[GOAL]: Copy every one of the items below line for line, with no changes.

[EXTRACTED ENTRIES]:
+ + + + +

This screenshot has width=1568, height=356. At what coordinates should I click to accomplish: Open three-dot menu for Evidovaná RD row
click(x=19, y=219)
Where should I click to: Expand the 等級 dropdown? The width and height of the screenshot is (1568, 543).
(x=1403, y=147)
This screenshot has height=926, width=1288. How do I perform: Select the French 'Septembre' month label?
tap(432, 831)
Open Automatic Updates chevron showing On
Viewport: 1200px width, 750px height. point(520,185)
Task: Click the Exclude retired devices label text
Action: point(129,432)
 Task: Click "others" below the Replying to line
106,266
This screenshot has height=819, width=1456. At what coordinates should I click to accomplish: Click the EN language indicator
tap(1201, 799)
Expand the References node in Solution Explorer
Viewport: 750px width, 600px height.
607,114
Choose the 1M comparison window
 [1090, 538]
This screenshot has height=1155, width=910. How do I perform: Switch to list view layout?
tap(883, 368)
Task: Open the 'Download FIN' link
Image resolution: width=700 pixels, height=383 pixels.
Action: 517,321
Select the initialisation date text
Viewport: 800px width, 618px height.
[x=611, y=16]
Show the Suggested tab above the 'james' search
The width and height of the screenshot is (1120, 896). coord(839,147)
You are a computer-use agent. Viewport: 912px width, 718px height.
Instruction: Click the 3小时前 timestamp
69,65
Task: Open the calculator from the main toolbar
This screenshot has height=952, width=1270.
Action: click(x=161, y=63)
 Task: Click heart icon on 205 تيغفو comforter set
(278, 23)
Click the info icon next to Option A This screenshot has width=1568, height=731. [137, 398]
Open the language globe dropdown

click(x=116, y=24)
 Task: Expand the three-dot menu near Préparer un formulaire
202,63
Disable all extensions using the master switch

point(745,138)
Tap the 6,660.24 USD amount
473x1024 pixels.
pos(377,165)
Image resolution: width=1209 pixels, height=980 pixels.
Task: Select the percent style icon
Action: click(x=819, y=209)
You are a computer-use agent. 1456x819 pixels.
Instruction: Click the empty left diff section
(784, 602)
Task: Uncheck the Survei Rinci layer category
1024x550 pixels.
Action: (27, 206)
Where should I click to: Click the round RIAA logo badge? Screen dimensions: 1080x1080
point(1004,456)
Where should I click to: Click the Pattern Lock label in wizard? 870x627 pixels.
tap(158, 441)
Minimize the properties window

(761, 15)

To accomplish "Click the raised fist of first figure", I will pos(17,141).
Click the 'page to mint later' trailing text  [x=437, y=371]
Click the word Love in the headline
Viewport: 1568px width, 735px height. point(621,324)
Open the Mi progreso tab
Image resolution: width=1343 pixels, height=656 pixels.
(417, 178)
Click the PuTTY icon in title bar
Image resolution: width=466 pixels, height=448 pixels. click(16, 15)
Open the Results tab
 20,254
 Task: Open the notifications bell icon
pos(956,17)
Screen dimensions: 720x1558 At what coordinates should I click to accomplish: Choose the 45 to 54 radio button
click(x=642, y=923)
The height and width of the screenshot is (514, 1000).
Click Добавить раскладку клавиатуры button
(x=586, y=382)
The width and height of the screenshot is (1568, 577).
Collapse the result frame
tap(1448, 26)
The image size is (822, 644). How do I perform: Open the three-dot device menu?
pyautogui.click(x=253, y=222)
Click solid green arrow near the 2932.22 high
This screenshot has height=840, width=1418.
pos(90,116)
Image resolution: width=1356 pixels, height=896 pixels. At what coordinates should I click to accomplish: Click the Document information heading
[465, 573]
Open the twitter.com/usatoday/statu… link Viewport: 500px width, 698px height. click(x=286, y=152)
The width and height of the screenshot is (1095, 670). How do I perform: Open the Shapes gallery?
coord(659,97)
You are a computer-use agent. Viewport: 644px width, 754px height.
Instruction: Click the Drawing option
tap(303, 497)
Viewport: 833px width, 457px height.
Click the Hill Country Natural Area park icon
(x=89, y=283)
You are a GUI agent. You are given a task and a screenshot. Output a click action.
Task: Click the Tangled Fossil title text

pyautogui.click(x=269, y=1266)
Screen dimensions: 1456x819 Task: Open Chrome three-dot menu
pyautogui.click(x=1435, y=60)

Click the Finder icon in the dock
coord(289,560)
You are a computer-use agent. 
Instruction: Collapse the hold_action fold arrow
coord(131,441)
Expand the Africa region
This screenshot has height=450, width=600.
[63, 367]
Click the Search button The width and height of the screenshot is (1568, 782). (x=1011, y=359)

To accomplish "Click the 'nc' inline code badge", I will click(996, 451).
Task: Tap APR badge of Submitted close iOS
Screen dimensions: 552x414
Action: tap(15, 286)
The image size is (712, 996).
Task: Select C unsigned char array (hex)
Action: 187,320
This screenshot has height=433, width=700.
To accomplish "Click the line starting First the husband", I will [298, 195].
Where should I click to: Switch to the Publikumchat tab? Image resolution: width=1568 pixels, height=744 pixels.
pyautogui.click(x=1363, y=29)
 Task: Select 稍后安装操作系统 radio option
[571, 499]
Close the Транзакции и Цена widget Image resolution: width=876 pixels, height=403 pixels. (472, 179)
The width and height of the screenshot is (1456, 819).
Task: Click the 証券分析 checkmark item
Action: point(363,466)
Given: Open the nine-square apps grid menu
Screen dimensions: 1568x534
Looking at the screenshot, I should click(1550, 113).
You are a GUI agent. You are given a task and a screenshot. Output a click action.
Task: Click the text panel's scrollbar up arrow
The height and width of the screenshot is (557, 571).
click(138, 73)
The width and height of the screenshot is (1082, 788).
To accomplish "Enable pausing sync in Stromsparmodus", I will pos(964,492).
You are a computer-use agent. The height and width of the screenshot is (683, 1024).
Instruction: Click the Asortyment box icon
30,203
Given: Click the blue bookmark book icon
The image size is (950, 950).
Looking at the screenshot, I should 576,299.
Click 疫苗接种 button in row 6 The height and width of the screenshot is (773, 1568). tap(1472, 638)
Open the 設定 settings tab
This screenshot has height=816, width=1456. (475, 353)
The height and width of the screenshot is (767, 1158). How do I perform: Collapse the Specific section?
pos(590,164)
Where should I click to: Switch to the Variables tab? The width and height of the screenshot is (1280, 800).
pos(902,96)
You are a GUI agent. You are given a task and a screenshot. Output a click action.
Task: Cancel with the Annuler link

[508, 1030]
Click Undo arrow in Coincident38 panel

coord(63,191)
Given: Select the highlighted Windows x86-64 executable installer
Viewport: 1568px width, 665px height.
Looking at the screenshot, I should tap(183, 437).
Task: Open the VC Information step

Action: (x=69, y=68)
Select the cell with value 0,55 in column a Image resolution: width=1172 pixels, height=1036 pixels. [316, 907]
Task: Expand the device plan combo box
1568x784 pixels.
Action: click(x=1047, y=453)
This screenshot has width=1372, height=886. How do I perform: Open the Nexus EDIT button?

+ + + + +

[EXERCISE RESULT]:
This screenshot has width=1568, height=356. At what coordinates should I click to accomplish: Open three-dot menu for Evidovaná RD row
click(x=19, y=219)
Where should I click to: Expand the 等級 dropdown? The width and height of the screenshot is (1568, 543).
(x=1403, y=147)
This screenshot has height=926, width=1288. How do I perform: Select the French 'Septembre' month label?
tap(432, 831)
Open Automatic Updates chevron showing On
Viewport: 1200px width, 750px height. point(520,185)
Task: Click the Exclude retired devices label text
Action: point(129,432)
 Task: Click "others" below the Replying to line
106,266
This screenshot has height=819, width=1456. At what coordinates should I click to accomplish: Click the EN language indicator
tap(1201, 799)
Expand the References node in Solution Explorer
Viewport: 750px width, 600px height.
607,114
Choose the 1M comparison window
 [1090, 538]
This screenshot has height=1155, width=910. How do I perform: Switch to list view layout?
tap(883, 368)
Task: Open the 'Download FIN' link
Image resolution: width=700 pixels, height=383 pixels.
Action: 517,321
Select the initialisation date text
Viewport: 800px width, 618px height.
[x=611, y=16]
Show the Suggested tab above the 'james' search
The width and height of the screenshot is (1120, 896). coord(839,147)
You are a computer-use agent. Viewport: 912px width, 718px height.
Instruction: Click the 3小时前 timestamp
69,65
Task: Open the calculator from the main toolbar
This screenshot has height=952, width=1270.
Action: click(x=161, y=63)
 Task: Click heart icon on 205 تيغفو comforter set
(278, 23)
Click the info icon next to Option A This screenshot has width=1568, height=731. [137, 398]
Open the language globe dropdown

click(x=116, y=24)
 Task: Expand the three-dot menu near Préparer un formulaire
202,63
Disable all extensions using the master switch

point(745,138)
Tap the 6,660.24 USD amount
473x1024 pixels.
pos(377,165)
Image resolution: width=1209 pixels, height=980 pixels.
Task: Select the percent style icon
Action: click(x=819, y=209)
You are a computer-use agent. 1456x819 pixels.
Instruction: Click the empty left diff section
(784, 602)
Task: Uncheck the Survei Rinci layer category
1024x550 pixels.
Action: (27, 206)
Where should I click to: Click the round RIAA logo badge? Screen dimensions: 1080x1080
point(1004,456)
Where should I click to: Click the Pattern Lock label in wizard? 870x627 pixels.
tap(158, 441)
Minimize the properties window

(761, 15)

To accomplish "Click the raised fist of first figure", I will pos(17,141).
Click the 'page to mint later' trailing text  [x=437, y=371]
Click the word Love in the headline
Viewport: 1568px width, 735px height. point(621,324)
Open the Mi progreso tab
Image resolution: width=1343 pixels, height=656 pixels.
(417, 178)
Click the PuTTY icon in title bar
Image resolution: width=466 pixels, height=448 pixels. click(16, 15)
Open the Results tab
 20,254
 Task: Open the notifications bell icon
pos(956,17)
Screen dimensions: 720x1558 At what coordinates should I click to accomplish: Choose the 45 to 54 radio button
click(x=642, y=923)
The height and width of the screenshot is (514, 1000).
Click Добавить раскладку клавиатуры button
(x=586, y=382)
The width and height of the screenshot is (1568, 577).
Collapse the result frame
tap(1448, 26)
The image size is (822, 644). How do I perform: Open the three-dot device menu?
pyautogui.click(x=253, y=222)
Click solid green arrow near the 2932.22 high
This screenshot has height=840, width=1418.
pos(90,116)
Image resolution: width=1356 pixels, height=896 pixels. At what coordinates should I click to accomplish: Click the Document information heading
[465, 573]
Open the twitter.com/usatoday/statu… link Viewport: 500px width, 698px height. click(x=286, y=152)
The width and height of the screenshot is (1095, 670). How do I perform: Open the Shapes gallery?
coord(659,97)
You are a computer-use agent. Viewport: 644px width, 754px height.
Instruction: Click the Drawing option
tap(303, 497)
Viewport: 833px width, 457px height.
Click the Hill Country Natural Area park icon
(x=89, y=283)
You are a GUI agent. You are given a task and a screenshot. Output a click action.
Task: Click the Tangled Fossil title text

pyautogui.click(x=269, y=1266)
Screen dimensions: 1456x819 Task: Open Chrome three-dot menu
pyautogui.click(x=1435, y=60)

Click the Finder icon in the dock
coord(289,560)
You are a computer-use agent. 
Instruction: Collapse the hold_action fold arrow
coord(131,441)
Expand the Africa region
This screenshot has height=450, width=600.
[63, 367]
Click the Search button The width and height of the screenshot is (1568, 782). (x=1011, y=359)

To accomplish "Click the 'nc' inline code badge", I will click(996, 451).
Task: Tap APR badge of Submitted close iOS
Screen dimensions: 552x414
Action: tap(15, 286)
The image size is (712, 996).
Task: Select C unsigned char array (hex)
Action: 187,320
This screenshot has height=433, width=700.
To accomplish "Click the line starting First the husband", I will [298, 195].
Where should I click to: Switch to the Publikumchat tab? Image resolution: width=1568 pixels, height=744 pixels.
pyautogui.click(x=1363, y=29)
 Task: Select 稍后安装操作系统 radio option
[571, 499]
Close the Транзакции и Цена widget Image resolution: width=876 pixels, height=403 pixels. (472, 179)
The width and height of the screenshot is (1456, 819).
Task: Click the 証券分析 checkmark item
Action: point(363,466)
Given: Open the nine-square apps grid menu
Screen dimensions: 1568x534
Looking at the screenshot, I should click(1550, 113).
You are a GUI agent. You are given a task and a screenshot. Output a click action.
Task: Click the text panel's scrollbar up arrow
The height and width of the screenshot is (557, 571).
click(138, 73)
The width and height of the screenshot is (1082, 788).
To accomplish "Enable pausing sync in Stromsparmodus", I will pos(964,492).
You are a computer-use agent. The height and width of the screenshot is (683, 1024).
Instruction: Click the Asortyment box icon
30,203
Given: Click the blue bookmark book icon
The image size is (950, 950).
Looking at the screenshot, I should 576,299.
Click 疫苗接种 button in row 6 The height and width of the screenshot is (773, 1568). tap(1472, 638)
Open the 設定 settings tab
This screenshot has height=816, width=1456. (475, 353)
The height and width of the screenshot is (767, 1158). How do I perform: Collapse the Specific section?
pos(590,164)
Where should I click to: Switch to the Variables tab? The width and height of the screenshot is (1280, 800).
pos(902,96)
You are a GUI agent. You are given a task and a screenshot. Output a click action.
Task: Cancel with the Annuler link

[508, 1030]
Click Undo arrow in Coincident38 panel

coord(63,191)
Given: Select the highlighted Windows x86-64 executable installer
Viewport: 1568px width, 665px height.
Looking at the screenshot, I should tap(183, 437).
Task: Open the VC Information step

Action: (x=69, y=68)
Select the cell with value 0,55 in column a Image resolution: width=1172 pixels, height=1036 pixels. [316, 907]
Task: Expand the device plan combo box
1568x784 pixels.
Action: click(x=1047, y=453)
This screenshot has width=1372, height=886. How do I perform: Open the Nexus EDIT button?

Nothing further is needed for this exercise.